**Exercise:** Pick every line from the data that holds the word "agent".

[[ The input, beginning ]]

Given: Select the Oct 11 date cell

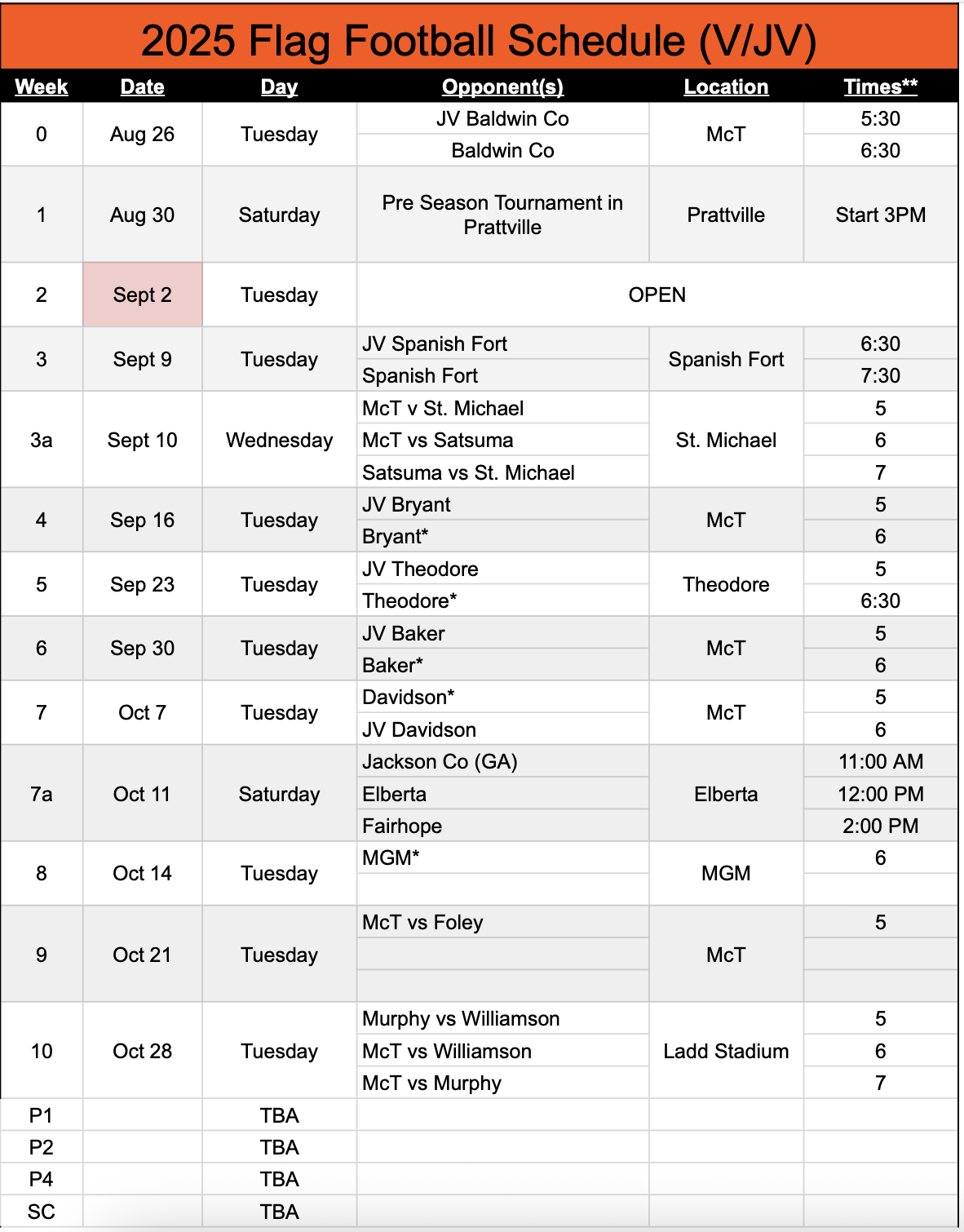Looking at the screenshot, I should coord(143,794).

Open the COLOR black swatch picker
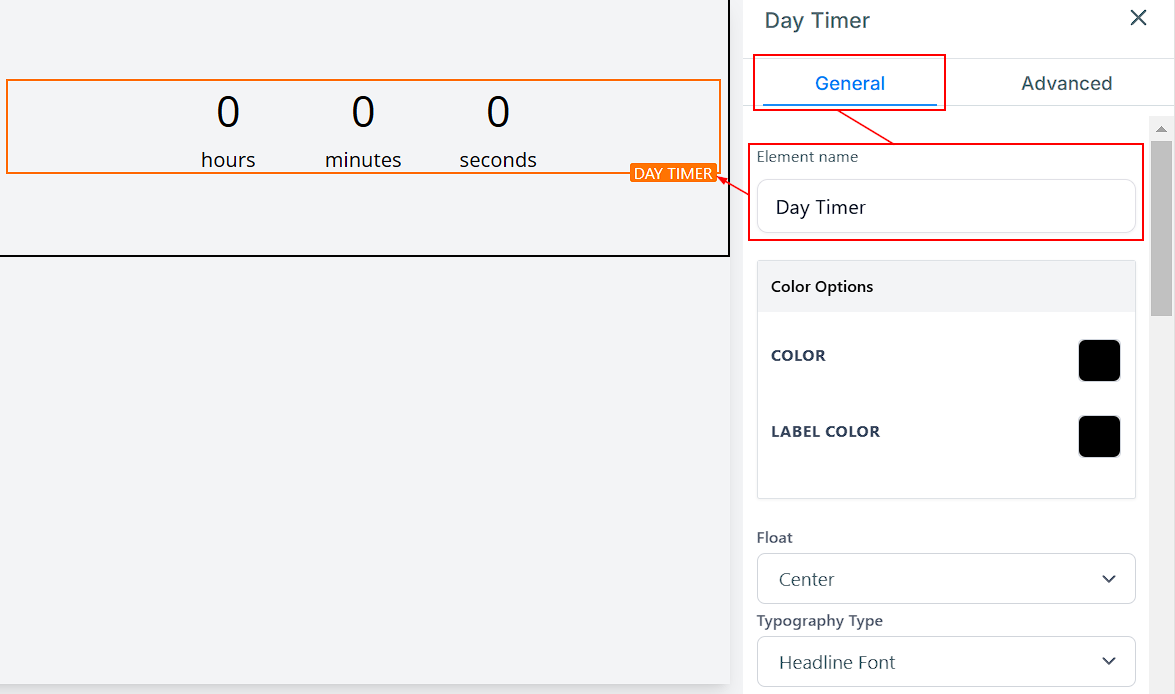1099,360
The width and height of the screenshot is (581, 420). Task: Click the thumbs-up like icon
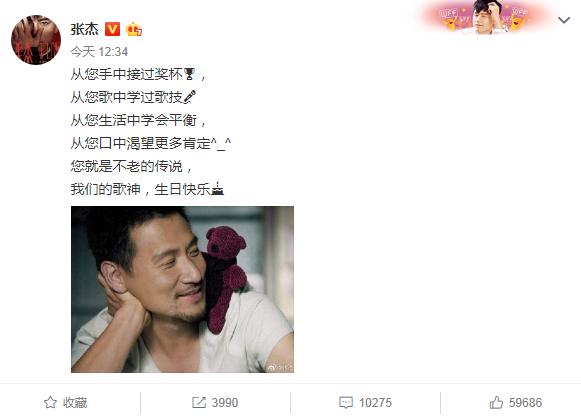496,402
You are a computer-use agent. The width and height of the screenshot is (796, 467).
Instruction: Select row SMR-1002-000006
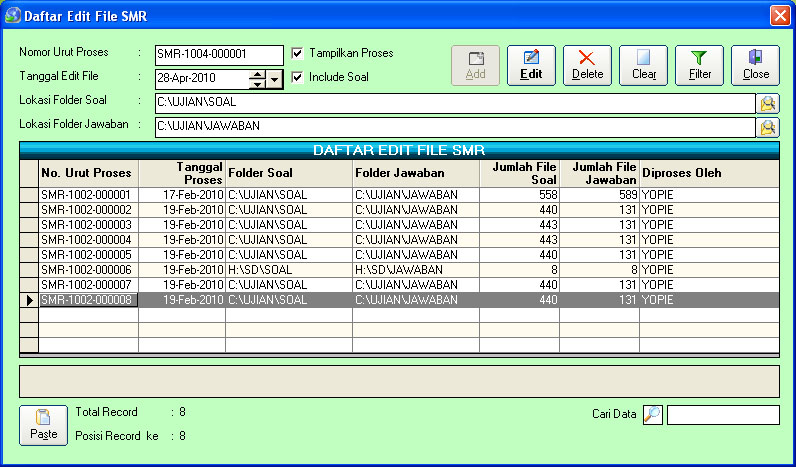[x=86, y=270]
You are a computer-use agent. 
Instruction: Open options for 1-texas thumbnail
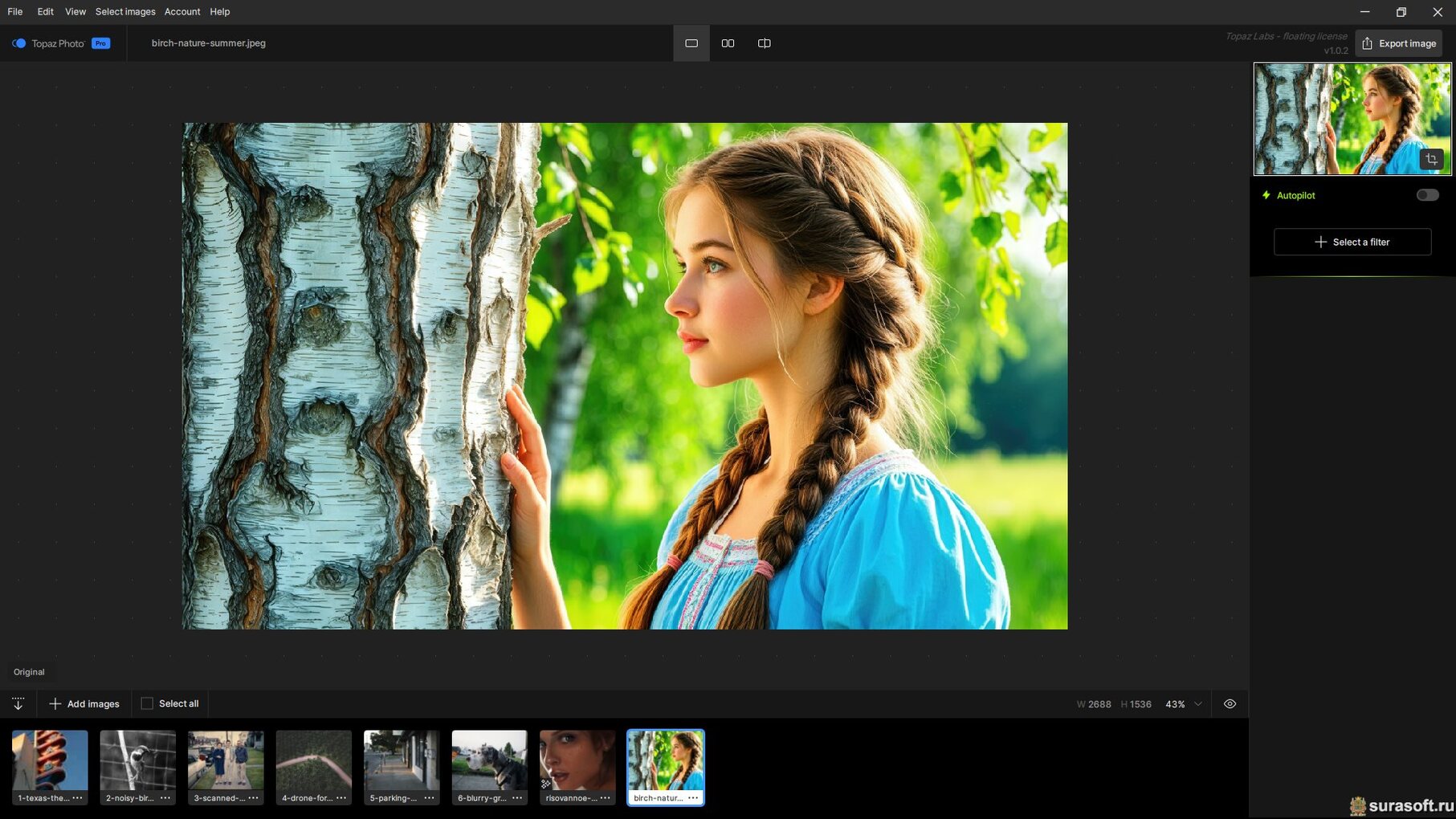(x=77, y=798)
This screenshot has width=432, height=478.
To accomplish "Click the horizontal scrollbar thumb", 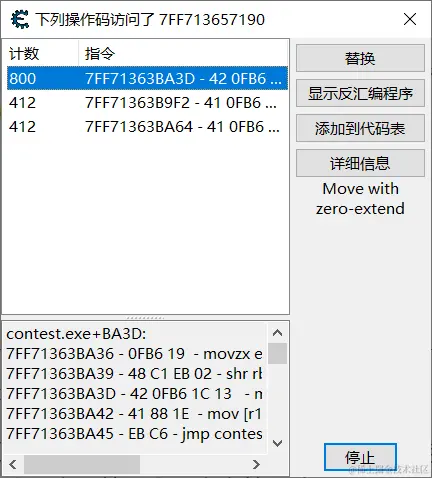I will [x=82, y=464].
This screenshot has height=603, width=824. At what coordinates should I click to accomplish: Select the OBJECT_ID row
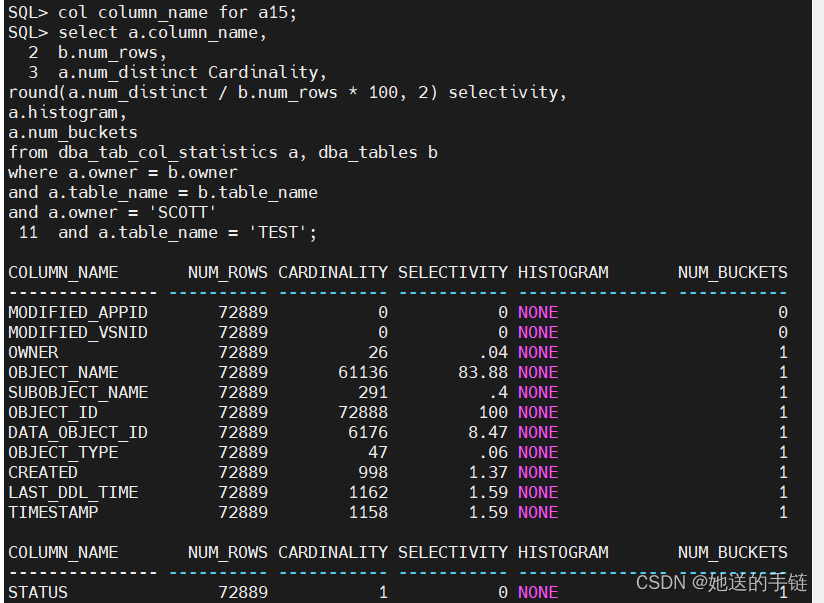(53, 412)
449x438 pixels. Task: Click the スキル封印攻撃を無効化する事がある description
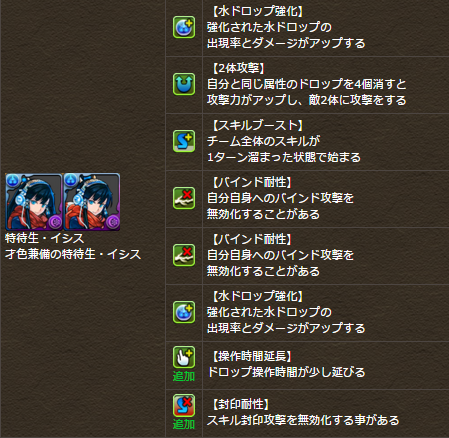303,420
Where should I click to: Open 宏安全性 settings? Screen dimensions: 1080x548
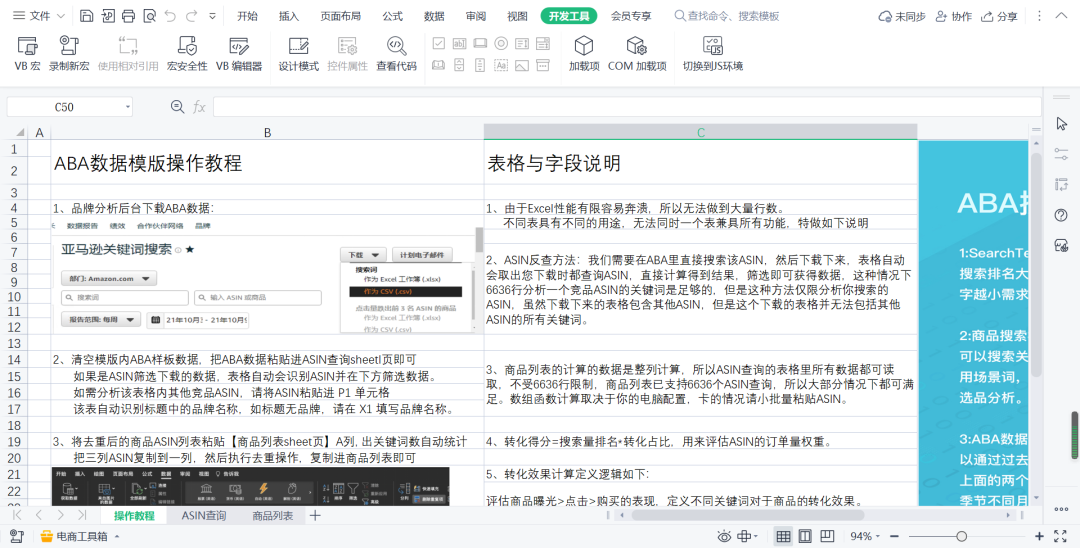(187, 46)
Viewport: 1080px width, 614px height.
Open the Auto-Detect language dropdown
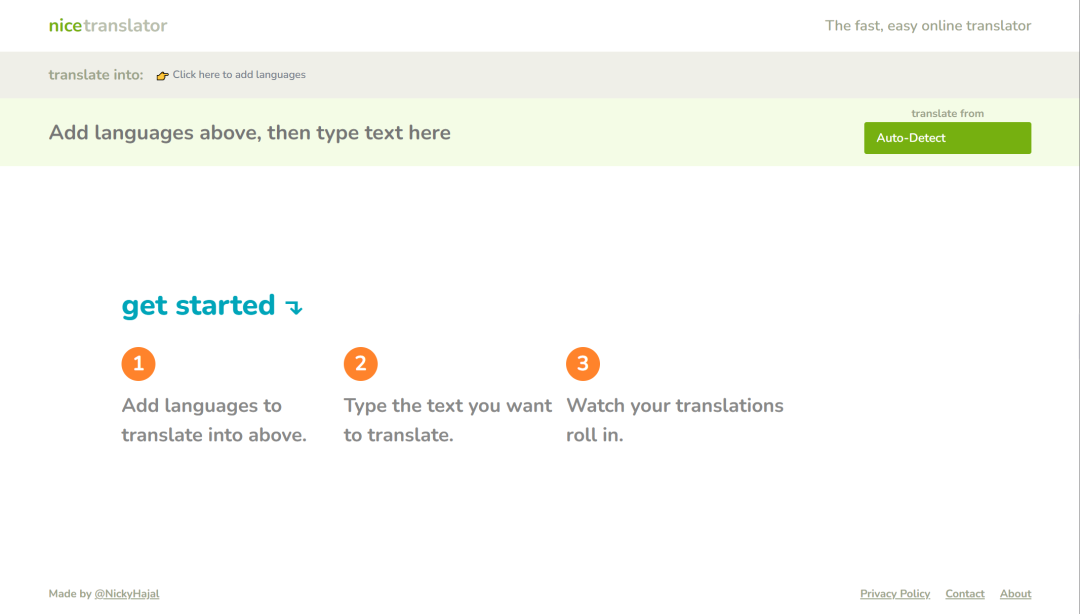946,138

[[ The input, end ]]

**Problem solution:**
You are a computer-use agent. The width and height of the screenshot is (796, 467).
You are a computer-use agent. 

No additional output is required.